Friday, June 22, 2012

PPACA Care Provisions: The National Quality Strategy

Having heard about the individual mandate and other insurance provisions of the Patient Protection and Affordable Care Act ad nauseum, I decided to use the Scribd document below as a basis for expanding on the care provisions of the law.

The PPACA mandates an annual report on the development and implementation of a national strategy to improve health care quality. The report is here and the executive summary is reproduced below.
Executive Summary  
The Affordable Care Act seeks to increase access to high-quality, affordable health care for all Americans. To that end, the law requires the Secretary of the Department of Health and Human Services (HHS) to establish a National Strategy for Quality Improvement in Health Care (the National Quality Strategy) that sets priorities to guide this effort and includes a strategic plan for how to achieve it. This report describes the initial Strategy and plan for implementation.
The National Quality Strategy will promote quality health care in which the needs of patients, families, and communities guide the actions of all those who deliver and pay for care.

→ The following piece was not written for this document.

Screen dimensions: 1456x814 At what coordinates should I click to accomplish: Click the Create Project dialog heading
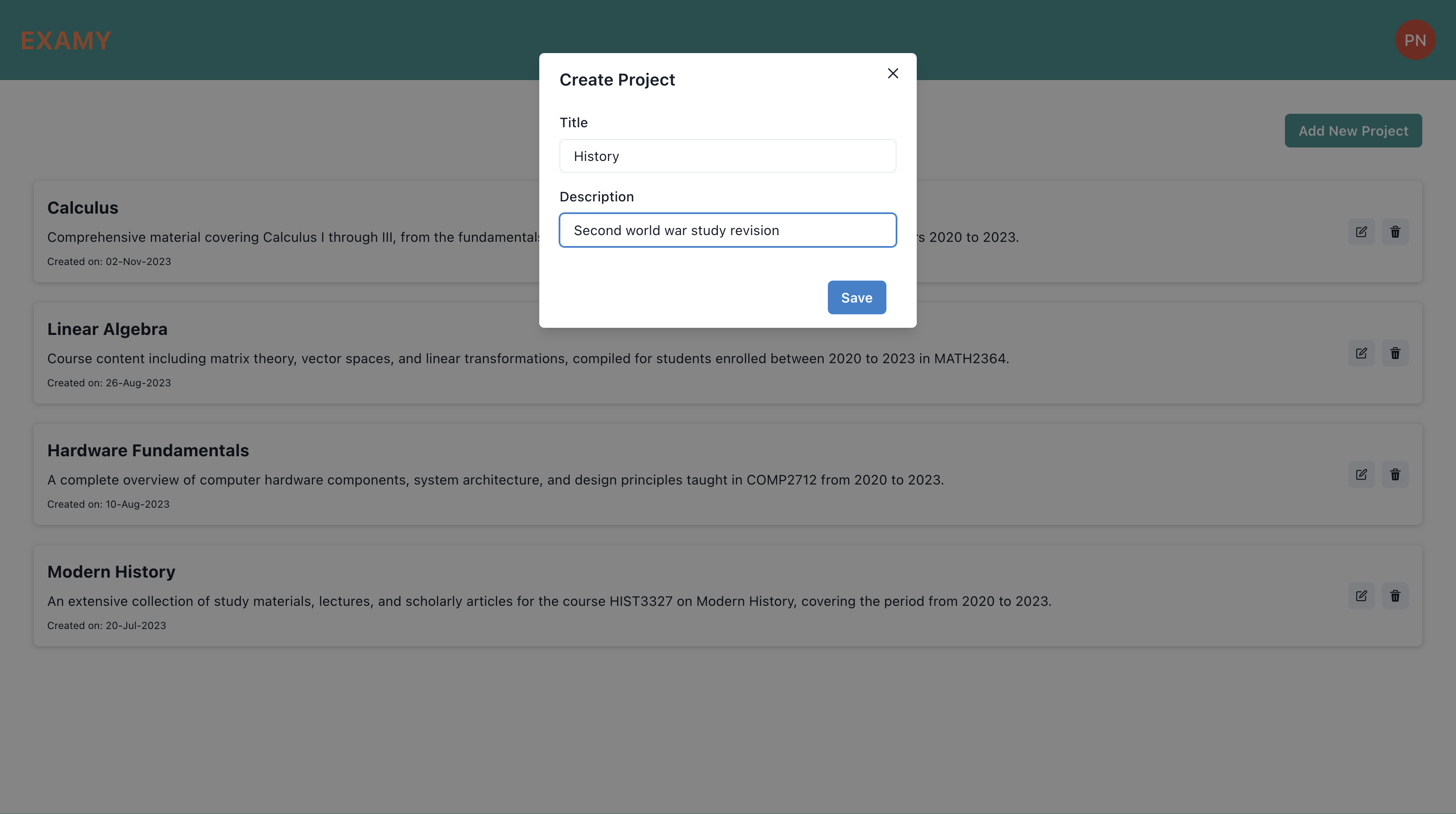click(x=617, y=80)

It will incorporate the evidence-based results of the latest research and scientific advances in clinical medicine, public health, and health care delivery. It will foster a delivery system that works better for clinicians and provider organizations—reducing their administrative burdens and helping them collaborate to improve care. It is guided by principles (available atwww.ahrq.gov/workingforquality) that were developed with input by stakeholders across the health care system, including Federal and State agencies, local communities, provider organizations, clinicians, patients, businesses, employers, and payers. Most importantly, the implementation of this Strategy will lead to a measurable improvement in outcomes of care, and in the overall health of the American people.
An update for 2012 is available here on the Agency for Healthcare Research and Quality website. Within the update, here is the FDA's section of the plan as an example of one of the eight agencies. There is a ninth section for agency leadership.

Priorities
Making care safer by reducing the harm caused in the delivery of care.
  1. Safe Use Initiative.
  2. The Safe Use Initiative is an FDA Center for Drug Evaluation and Research nonregulatory program through which collaborative cross-health sector projects are created to better manage specific preventable drug risks and reduce preventable harm from FDA-regulated drugs.
  3. Adverse events from drug use are estimated to result in more than 4 million visits to emergency departments, doctors' offices, or other outpatient settings annually.
  4. Innovation and improvement of risk management approaches through collaborations between federal agencies and the broader health care community can reduce preventable drug harm through increased communication, engagement, and action across all sectors of public health and health care.
  5. The metrics will be based on the specific project's objectives and outcomes. FDA and interested collaborators will develop appropriate evaluation metrics to measure an approach's success.

The overall national goal is an improvement in way things turn out for someone who is receiving health care. This is commonly referred to as the outcome, and will be a topic of later posts. One of my earlier posts, Payments for Services, Payments for Outcomes has already touched on this topic.